#### [EXERCISE INPUT]
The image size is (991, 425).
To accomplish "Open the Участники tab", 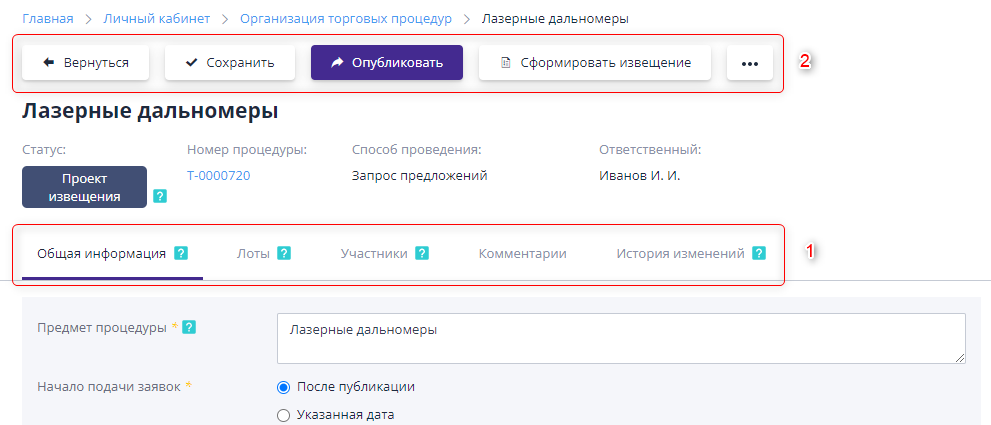I will point(373,254).
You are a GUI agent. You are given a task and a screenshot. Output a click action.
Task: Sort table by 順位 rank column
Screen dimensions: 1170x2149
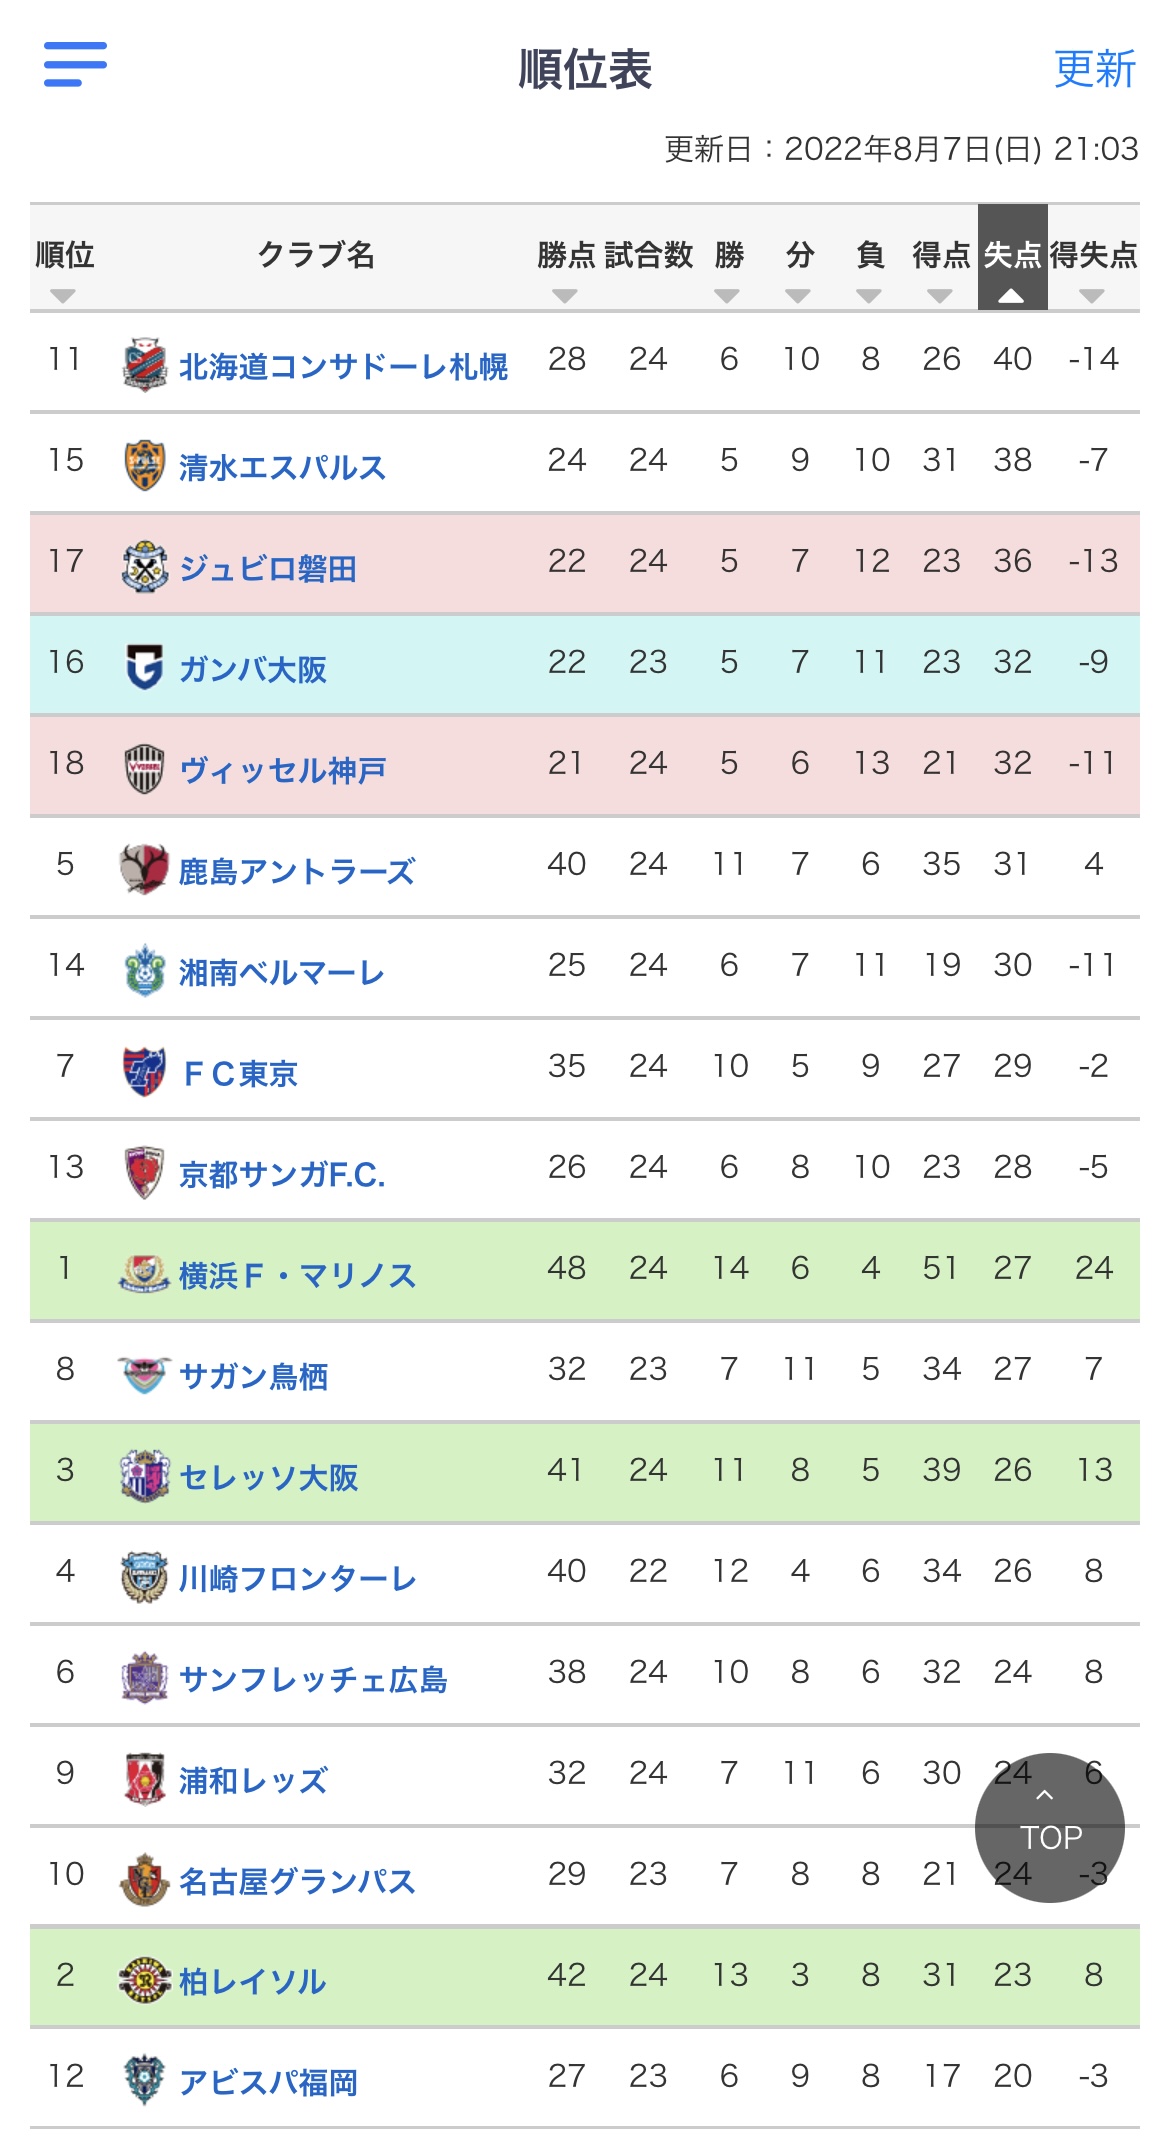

#### [WHAT THIS TASK INVOLVES]
Exactly the lines from the one holding "Task: Sort table by 順位 rank column" to the last line of the records above should be duplicated, with no pictures among them.

#### [RESPONSE TO THE EXERCISE]
Task: Sort table by 順位 rank column
Screen dimensions: 1170x2149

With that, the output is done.